La mission d'information sur les causes des accidents de la route

Les auteurs de la casse du permis à points ont éprouvé tardivement un besoin d'information. Ces députés qui se sont comportés comme des girouettes sensibles au vent d'une fraction de leur électorat (qui n'est pas la majorité des conducteurs qui ont tous leurs points) et qui ont légiféré sans consulter qui que ce soit, se découvrent un besoin d'apprendre. Le Premier ministre se serait engagé à ce qu'aucun texte sur la sécurité routière ne soit adopté tant qu'une mission d'information n'aurait pas rendu ses conclusions. La boucle infernale est fermée avec ce type d'engagement. Si la suppression des avertisseurs de radars est considérée comme devant précéder la suppression des panneaux signalant les radars fixes, et si la loi qui va instaurer cette interdiction de collecter, traiter et mettre à disposition des informations sur les contrôles est reportée après la fin des travaux de la dite commission, tout le dispositif en aval du CISR est bloqué.
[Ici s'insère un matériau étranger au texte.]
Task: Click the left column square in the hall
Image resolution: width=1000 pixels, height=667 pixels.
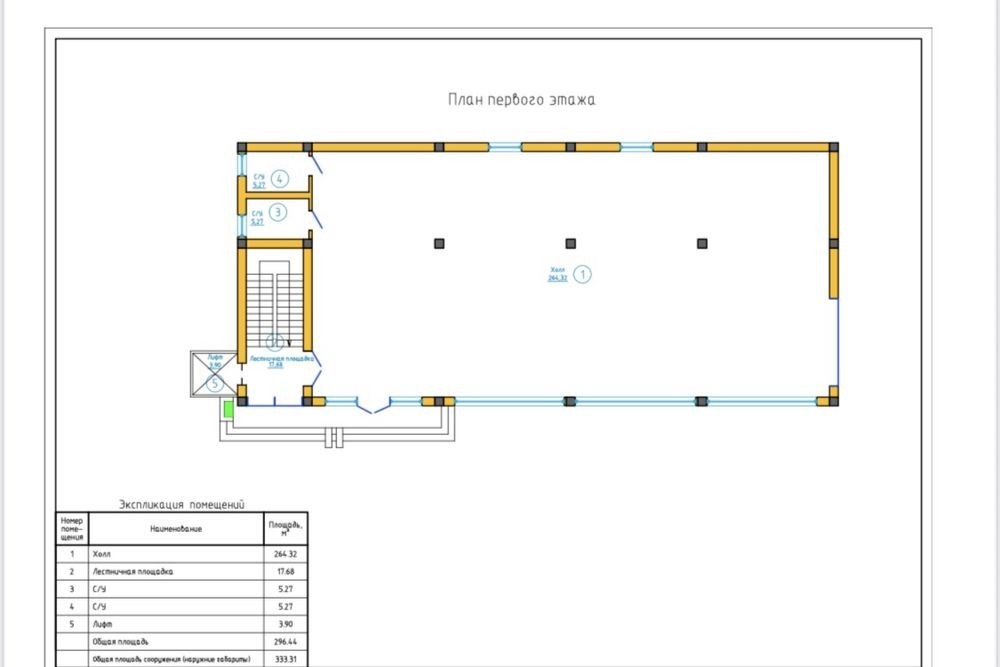Action: click(439, 243)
La loi sur l'interdiction des avertisseurs de radars serait remise au dernier trimestre de l'année. D'ici là, les usagers auront compris que le grand psychodrame du printemps est achevé et qu'ils n'ont plus à lever le pied pour éviter de perdre des points, comme ils auront pu le craindre au cours de ce mois de mai.

Quand on connaît la quantité de données disponibles au niveau national et international sur les facteurs d'accidents, cette idée d'une mission d'information sur les causes d'accidents est vraiment une manoeuvre pour différer l'application de la mesure clé du dernier CISR. Elle permet soit de tout bloquer (on attend la loi pour interdire les avertisseurs de radars), soit de créer une inéquité qui rend la décision de supprimer les panneaux injuste et donc peu acceptable par les usagers. Il y aurait ceux qui bénéficieraient d'une forme de délit d'initié et les autres.

Au cours des débats récents dans les médias auxquels ont pu participer les élus contestataires, l'incompétence de ces accidentologistes de café du commerce était évidente. Ils avaient un objectif : affaiblir le permis à points, ils l'ont atteint. Comme il était impossible de réduire la dissuasion par ce dispositif sans qu'il y ait des conséquences sur l'accidentalité, celle ci s'est accrue. Le gouvernement a décidé de prendre des mesures pour rétablir la tendance à la diminution des accidents. Immédiatement, ces mêmes casseurs s'opposent à ces mesures et prétendent vouloir d'abord comprendre la cause des accidents ! A ce niveau d'impudence et d'irresponsabilité, le débat devient impossible.

Si le président de la République, le Premier ministre, le Gouvernement veulent prolonger l'efficacité qui sera inévitablement produite par cette médiatisation des décisions du CISR et le retour à la crainte d'une application crédible des règles, il faut appliquer les décisions prises dans des délais courts. Le débat n'est pas de nature scientifique, mais politique.